Je suis complètement battue

Auteur : Eléonore Mercier

Editeur : POL

Sélection Rue des Livres

Éléonore Mercier est « écoutante » dans une organisation qui se préoccupe des violences conjugales. C'est à dire qu'elle prend les communications des femmes en état de détresse qui appellent pour pouvoir parler, être écoutées. Elle fait cela depuis plus de quinze ans. Prenant en note sur des cahiers ces entretiens, elle a eu l'idée de réunir en un recueil la première, et seulement la première phrase dite, l'entrée en matière en quelques sorte, la phrase inaugurale par laquelle va commencer l’échange, celle qui dit tout, celle sur quoi va s'appuyer le reste. Cela donne un livre sidérant.
Sidérant d'abord pour le témoignage brut, immédiat qu'il constitue, sans pathos, sur un pan honteux de nos sociétés. Sidérant ensuite pour sa teneur littéraire totalement inédite. Il y a là un tel désir d'expression, une telle volonté de dire qu'elle se soumet la langue, la syntaxe, la bienséance formelle. Elle use de la maladresse comme d'une forme. C'est bouleversant et montre que la littérature est partout où il y a de la vérité et de la justesse. Ici 1 653 fois...

11,15 €
Vendeur : Amazon
Parution :
112 pages
ISBN : 978-2-8468-2453-8
Les avis

La presse en parle

Une fascinante compilation d'appels à l'aide où l'on entend le chant tragique de la violence ordinaire.
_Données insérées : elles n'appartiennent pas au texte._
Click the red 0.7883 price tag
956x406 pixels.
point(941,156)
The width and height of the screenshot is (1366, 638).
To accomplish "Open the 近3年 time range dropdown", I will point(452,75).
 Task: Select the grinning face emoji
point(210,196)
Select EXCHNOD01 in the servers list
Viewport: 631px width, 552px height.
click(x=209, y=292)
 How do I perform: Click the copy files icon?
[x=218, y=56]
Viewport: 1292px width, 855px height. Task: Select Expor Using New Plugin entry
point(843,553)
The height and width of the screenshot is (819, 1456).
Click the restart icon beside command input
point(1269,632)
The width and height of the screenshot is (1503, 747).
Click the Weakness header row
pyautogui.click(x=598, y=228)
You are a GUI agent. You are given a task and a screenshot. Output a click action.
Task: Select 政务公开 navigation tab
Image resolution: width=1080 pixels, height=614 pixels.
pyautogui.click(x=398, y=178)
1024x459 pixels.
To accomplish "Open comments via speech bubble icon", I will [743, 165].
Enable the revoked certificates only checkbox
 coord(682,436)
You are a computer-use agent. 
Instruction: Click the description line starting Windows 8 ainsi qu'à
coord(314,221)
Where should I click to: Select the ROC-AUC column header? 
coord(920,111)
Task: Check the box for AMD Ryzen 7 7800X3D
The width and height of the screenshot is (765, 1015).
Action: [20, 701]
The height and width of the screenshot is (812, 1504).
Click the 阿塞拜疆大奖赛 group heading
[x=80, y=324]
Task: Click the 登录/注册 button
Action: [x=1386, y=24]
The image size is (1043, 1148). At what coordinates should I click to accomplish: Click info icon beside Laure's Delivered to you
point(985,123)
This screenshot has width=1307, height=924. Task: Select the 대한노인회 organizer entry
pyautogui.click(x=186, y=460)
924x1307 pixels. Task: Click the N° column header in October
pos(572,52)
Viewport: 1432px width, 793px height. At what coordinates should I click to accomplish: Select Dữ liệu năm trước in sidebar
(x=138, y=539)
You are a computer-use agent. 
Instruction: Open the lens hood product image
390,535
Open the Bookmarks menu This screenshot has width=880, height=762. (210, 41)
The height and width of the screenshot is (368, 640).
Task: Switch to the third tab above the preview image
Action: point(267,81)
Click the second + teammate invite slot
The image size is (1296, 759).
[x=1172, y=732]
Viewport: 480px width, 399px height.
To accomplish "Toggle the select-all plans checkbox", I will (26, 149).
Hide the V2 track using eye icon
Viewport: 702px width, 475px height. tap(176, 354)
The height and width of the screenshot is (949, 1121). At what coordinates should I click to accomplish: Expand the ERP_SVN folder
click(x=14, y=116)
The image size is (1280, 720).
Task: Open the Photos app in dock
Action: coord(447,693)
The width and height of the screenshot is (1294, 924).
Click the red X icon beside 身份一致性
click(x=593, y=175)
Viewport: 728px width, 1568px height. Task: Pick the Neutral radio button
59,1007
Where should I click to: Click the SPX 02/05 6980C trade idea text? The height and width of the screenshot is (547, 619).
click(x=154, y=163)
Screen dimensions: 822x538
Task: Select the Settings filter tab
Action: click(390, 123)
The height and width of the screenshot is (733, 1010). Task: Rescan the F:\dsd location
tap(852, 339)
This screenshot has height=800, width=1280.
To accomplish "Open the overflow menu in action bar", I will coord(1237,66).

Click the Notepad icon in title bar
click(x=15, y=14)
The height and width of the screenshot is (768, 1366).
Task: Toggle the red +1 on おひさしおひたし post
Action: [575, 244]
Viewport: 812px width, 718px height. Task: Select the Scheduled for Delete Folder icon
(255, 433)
Ce n'est ni un roman, ni un essai, ni un récit. Un témoignage sans doute, mais pas seulement. C'est un texte composé de 1 653 phrases. Les toutes premières, prononcées à l'interlocutrice de l'accueil téléphonique d'une association qui lutte contre les violences conjuguales. Elles ont été collectées et alignées les unes derrière les autres par Éléonore Mercier, « écoutante », qui les a notées, jour après jour, depuis quinze ans. L'effet de ce procédé d'accumulation est saisissant. Ces phrases d'introduction, de présentation sont comme des portes derrière lesquelles se cachent, brutes et nues, des tragédies ordinaires, une détresse humaine vertigineuse. Une violence, en fait, beaucoup plus large que strictement conjugale même si, majoritairement, ce sont des femmes en danger qui appellent et, à travers elles, des enfants. L'agresseur est le « mari, le « compagnon », le « conjoint, « l'ami, le « père des enfants, la « moitié », l'« ex »... Beaucoup appellent aussi pour d'autres qui ne veulent ou ne peuvent pas : ce sont des proches (des filles pour des mères, et vice versa, des sœurs pour des sœurs), des collègues de travail, des voisins, quelques professionnels. Il y a aussi des hommes, peu nombreux.
Allusives ou précises, elliptiques ou directes, anodines ou terrifiantes, par euphémisme ou dénégation, élégamment formulées ou empruntées, les entrées en matière déclinent tous les tons de l'aveu, de l'appel à l'aide et de la dénonciation. S'ouvre un effrayant catalogue de situations violentes qui modulent fréquence, durée, intensité, modes opératoires : il y a les coups bien sûr, mais aussi de la vexation à l'humiliation, et de la menace voilée jusqu'à l'intimidation, tout l'éventail mortel de la violence psychique. Et la terreur – « Je commence à avoir de plus en plus peur car avant il frappait sans haine – qui palpite dans presque toutes les phrases, talonnée de près par la culpabilité. « J'ai honte de partout ».
Il est fascinant de voir à quel point une réalité commune – la maltraitance – peut se dire si différemment : aucune redondance. Aucune impression de répétition. Au contraire, ce sentiment inouï que chaque énoncé est unique, en dépit d'images récurrentes, d'emprisonnement, de démolition... Chaque phrase contient sa douleur propre, une manière singulière de raconter l'histoire, qui vient ajouter sa voix à la plainte collective et l'amplifie.
On se dit que de telles formulations, leur involontaire poésie, leur touchante maladresse, la franchise, la terrible justesse, la profondeur naïve qui sont d'une beauté presque indécente, que de telles phrases qui renseignent tant ne s'inventent pas. Est-ce de la littérature ? Franchement, on ne sait pas. « J'ai très envie de croire que l'on peut saisir, à la lecture de ce texte, non seulement ce qui se dit mais aussi ce qui s'entend », avertit l'auteur. On imagine la force de ce texte, lu à haute voix, car le lecteur entend effectivement un cœur de souffrance. Il monte et étreint comme un chant déchirant.